Florence Guy Woolston Seabury (April, 1881 – October 6, 1951) was an American journalist and feminist essayist, and a member of Heterodoxy Club.

Florence Guy was born in 1881 in Montclair, New Jersey,[1] the daughter of Ernest Guy and Cordelia Clark Guy. She studied sociology at Columbia University.[2]

Woolston worked as a teacher in the Settlement movement in New York City during the 1910s.[3]

Florence Guy Woolston was on the editorial staff of the Russell Sage Foundation,[4] and editor of The Woman Voter, a suffrage magazine.[5] She was a regular contributor to Harper's, The New Republic, Redbook, The Nation,[6] and other popular periodicals, often writing humorous observational essays about gender.[7] In 1919 she wrote a satirical essay on the "marriage customs" of the women of Heterodoxy, a feminist debating club she belonged to; it was partly modeled on Heterodite Elsie Clews Parsons' serious study of family dynamics, The Family.[8][9][10]

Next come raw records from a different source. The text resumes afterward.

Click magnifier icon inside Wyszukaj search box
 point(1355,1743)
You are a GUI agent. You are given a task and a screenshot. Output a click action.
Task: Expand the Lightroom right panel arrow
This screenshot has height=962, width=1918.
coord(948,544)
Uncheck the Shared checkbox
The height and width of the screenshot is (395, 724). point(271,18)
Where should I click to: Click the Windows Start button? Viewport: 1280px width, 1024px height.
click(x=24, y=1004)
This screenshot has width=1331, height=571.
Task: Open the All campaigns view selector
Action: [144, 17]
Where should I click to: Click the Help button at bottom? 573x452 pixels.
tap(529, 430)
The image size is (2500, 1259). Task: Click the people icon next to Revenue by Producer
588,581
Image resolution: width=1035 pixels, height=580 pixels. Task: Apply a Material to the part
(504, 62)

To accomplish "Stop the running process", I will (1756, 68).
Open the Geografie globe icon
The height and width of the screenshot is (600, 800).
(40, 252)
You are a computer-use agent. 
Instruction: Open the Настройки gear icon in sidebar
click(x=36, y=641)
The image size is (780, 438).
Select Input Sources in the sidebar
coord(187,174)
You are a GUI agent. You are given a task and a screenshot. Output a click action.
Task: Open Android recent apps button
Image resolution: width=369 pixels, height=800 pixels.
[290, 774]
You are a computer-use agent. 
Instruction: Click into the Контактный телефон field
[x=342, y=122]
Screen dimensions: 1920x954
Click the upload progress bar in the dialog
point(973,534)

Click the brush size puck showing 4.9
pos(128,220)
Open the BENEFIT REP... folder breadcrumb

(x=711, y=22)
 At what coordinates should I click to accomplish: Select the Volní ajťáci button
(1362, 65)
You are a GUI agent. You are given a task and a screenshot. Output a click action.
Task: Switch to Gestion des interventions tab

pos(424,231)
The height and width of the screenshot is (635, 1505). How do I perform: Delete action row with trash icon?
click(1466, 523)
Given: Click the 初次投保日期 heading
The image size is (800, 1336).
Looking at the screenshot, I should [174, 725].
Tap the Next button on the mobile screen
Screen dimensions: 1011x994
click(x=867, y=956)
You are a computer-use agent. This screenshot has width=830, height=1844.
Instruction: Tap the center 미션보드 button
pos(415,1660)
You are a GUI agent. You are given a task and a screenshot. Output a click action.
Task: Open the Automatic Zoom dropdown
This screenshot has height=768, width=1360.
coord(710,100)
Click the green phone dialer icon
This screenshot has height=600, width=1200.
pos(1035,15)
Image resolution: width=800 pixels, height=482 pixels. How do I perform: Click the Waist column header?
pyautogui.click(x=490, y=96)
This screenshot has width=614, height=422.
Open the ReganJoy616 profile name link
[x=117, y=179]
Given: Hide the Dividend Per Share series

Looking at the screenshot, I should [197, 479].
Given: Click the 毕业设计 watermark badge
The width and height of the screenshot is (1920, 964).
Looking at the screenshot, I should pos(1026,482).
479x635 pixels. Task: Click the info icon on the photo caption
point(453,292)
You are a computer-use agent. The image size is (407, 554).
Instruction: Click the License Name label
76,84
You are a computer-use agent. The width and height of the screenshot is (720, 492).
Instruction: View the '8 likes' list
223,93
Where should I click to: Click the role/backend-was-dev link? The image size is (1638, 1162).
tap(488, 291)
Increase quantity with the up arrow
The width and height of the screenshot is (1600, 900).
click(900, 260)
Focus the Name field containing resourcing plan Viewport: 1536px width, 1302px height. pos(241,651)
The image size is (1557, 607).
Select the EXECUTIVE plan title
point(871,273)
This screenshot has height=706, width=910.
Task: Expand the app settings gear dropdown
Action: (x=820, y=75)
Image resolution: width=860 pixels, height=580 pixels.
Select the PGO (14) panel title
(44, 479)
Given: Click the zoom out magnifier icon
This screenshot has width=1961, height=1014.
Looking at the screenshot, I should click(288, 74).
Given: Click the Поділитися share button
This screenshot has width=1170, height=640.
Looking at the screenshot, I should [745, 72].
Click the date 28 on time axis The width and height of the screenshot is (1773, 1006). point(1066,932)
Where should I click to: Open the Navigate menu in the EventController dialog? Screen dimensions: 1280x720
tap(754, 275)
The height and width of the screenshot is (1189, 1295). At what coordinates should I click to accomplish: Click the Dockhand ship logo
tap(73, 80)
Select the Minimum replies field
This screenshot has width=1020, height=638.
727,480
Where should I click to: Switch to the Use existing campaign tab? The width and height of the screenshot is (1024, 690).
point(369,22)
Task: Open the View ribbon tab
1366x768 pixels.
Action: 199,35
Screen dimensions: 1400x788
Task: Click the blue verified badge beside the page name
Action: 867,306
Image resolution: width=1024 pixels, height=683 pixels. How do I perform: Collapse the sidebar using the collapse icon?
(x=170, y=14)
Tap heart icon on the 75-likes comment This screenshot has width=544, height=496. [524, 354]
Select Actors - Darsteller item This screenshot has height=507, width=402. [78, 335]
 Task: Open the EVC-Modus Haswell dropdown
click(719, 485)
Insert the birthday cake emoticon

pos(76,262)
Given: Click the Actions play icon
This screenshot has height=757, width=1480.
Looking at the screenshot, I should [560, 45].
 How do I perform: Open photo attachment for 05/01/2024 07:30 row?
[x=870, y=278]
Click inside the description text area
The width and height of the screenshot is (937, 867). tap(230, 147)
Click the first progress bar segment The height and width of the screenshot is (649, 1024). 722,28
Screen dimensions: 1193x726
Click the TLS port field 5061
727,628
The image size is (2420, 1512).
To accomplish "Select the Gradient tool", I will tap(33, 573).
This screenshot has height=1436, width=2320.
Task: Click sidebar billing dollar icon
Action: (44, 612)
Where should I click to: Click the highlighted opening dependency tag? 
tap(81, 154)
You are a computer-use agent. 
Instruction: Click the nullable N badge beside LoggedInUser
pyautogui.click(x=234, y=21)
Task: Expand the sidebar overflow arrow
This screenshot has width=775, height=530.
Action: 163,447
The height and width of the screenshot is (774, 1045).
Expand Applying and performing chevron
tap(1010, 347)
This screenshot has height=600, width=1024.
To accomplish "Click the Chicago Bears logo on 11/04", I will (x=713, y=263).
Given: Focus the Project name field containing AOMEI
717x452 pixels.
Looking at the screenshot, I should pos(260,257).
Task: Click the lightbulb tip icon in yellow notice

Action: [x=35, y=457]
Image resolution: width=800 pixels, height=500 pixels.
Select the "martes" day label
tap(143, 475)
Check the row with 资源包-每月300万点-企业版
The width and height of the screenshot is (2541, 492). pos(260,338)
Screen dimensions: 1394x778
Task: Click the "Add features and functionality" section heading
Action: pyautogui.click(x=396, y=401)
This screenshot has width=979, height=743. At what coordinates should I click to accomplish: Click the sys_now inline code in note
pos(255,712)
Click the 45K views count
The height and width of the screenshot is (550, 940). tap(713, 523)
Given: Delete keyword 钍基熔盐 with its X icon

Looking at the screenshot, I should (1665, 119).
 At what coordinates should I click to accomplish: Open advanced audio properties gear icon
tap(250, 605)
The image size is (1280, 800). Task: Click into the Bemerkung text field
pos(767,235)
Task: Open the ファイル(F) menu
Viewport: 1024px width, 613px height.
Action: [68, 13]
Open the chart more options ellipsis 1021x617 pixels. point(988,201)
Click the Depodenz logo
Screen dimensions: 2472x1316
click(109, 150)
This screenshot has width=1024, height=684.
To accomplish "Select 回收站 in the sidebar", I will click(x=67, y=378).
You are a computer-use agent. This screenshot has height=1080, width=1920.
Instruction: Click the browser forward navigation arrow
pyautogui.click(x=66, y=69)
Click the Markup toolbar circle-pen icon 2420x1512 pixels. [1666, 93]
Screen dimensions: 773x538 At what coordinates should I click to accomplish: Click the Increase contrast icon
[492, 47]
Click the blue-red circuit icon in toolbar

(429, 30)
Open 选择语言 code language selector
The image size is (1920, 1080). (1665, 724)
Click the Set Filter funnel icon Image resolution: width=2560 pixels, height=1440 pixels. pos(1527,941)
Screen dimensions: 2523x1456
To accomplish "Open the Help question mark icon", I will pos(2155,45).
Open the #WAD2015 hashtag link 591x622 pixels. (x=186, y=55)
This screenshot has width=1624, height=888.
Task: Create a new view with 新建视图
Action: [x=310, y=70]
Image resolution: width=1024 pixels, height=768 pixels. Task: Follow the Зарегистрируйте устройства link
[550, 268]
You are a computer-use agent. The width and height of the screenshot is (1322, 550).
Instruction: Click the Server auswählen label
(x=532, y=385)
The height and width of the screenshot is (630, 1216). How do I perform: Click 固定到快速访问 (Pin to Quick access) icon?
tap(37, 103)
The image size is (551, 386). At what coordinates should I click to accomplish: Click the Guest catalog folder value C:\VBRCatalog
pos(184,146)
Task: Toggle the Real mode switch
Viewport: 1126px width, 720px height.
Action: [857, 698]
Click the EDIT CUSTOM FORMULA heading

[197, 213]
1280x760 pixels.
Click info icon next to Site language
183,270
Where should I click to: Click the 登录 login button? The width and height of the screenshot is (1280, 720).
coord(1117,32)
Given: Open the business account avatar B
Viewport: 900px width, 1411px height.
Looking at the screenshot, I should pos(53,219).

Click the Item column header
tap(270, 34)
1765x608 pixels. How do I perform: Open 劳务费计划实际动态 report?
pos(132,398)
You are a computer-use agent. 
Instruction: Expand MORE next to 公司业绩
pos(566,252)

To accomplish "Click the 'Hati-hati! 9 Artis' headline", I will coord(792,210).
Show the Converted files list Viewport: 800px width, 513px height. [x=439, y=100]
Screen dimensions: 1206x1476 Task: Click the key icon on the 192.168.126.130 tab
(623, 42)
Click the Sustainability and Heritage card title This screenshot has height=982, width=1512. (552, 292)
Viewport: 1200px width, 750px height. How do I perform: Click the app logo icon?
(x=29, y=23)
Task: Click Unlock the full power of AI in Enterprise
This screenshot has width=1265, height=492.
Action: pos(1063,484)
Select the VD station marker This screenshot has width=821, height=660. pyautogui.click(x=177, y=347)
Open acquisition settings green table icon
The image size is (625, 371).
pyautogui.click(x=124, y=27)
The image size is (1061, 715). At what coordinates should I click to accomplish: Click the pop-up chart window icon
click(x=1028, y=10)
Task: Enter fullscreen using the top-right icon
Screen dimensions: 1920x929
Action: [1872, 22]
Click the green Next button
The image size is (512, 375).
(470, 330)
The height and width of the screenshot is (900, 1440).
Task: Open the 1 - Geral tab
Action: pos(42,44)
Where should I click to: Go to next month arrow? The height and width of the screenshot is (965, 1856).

Her comic essays were collected in The Delicatessen Husband and Other Essays (1926),[11] illustrated by Clarence Day.[12] She also published a book on marital relations, Love is a Challenge (1936),[13] and another, We, the Women (1938).[14]

Florence Guy married sociologist Howard B. Woolston in 1904. In the 1920s she lived at 421 West 121st Street and 237 East 104th Street. She married her second husband, psychologist David Seabury, in 1923. Both marriages ended in divorce.[15] She died in 1951, age 70.[16]